As a Cloud Prediction API user, it makes me a bit uneasy to see it left out of the image of their product suite. Is it effectively in maintenance mode now? I feel like TensorFlow is overkill for what I need and my use case doesn't fit into image/speech/video detection.
It can help more than superficially, it can become a starting point for humans to go and refine classification into a controlled taxonomy.
The Google implementation can also detect when different people are speaking which is useful - though it takes someone to tag who is who.
As I mentioned in another post, it can also highlight where things are happening in a video - for instance a 2hr video where a scene suddenly appears. Like in a nature video rushes where an animal appears for only a few seconds.
Other types of video analysis can also detect problems in the video/audio, such as dropped frames, noise or colour gamut issues.
We are talking about our underlying tech at Next conference - https://goo.gl/3ihXth
We are clearly using frame level annotations, but we also have additional models to aggregate visual and additional information to provide aggregate level entities at the shot level or video level. PM at Google
it would be completely naive to implement it that way, considering there is an entirely new attribute video applies over images which of course is "time".
I don't know shit about ML- talking out of my ass here- but I'd be surprised if the algorithms didn't account for changes over time or canonical entity recognition (is this the same boat that was in the last image)?
The linked press release shows an animal is detected -- tiger etc. It does not say tiger running or hunting, which is where the time component would have been used.

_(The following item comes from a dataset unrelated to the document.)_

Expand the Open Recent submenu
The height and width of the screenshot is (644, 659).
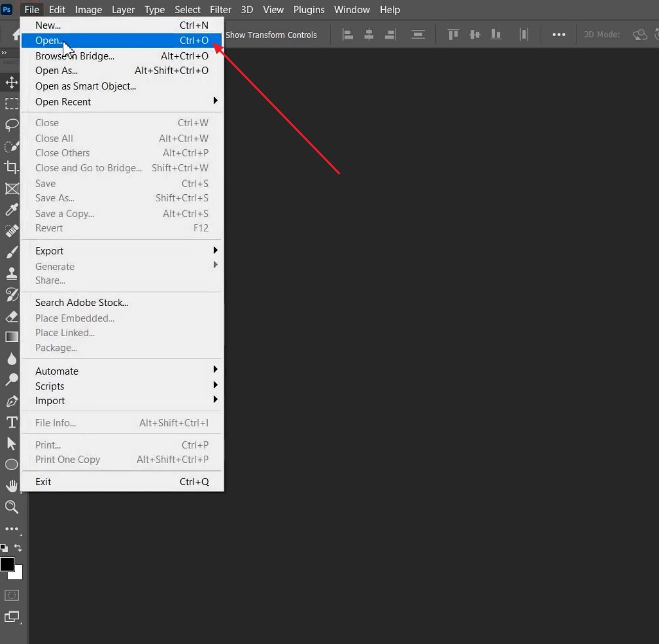pyautogui.click(x=63, y=101)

> nouns such as “dog,” “flower” or “human” or verbs such as “run,” “swim" or “fly”
that out of the way... i suspect you wouldn't need video to detect those things...
and the screenshot you're referring to is an specific application of the API... not a kitchen sink:
> It can even provide contextual understanding of when those entities appear; for example, searching for “Tiger” would find all precise shots containing tigers across a video collection in Google Cloud Storage.
Look at their example:
So we are 90% sure it is a tiger but only 68% sure it is a land animal? I don't think that makes sense.It could be that this is a weakness of seeding AI data with human inputs. I can believe that 90% of people who saw the video would agree that it is a tiger, while fewer would agree it is a terrestrial animal, because they don't know what terrestrial means.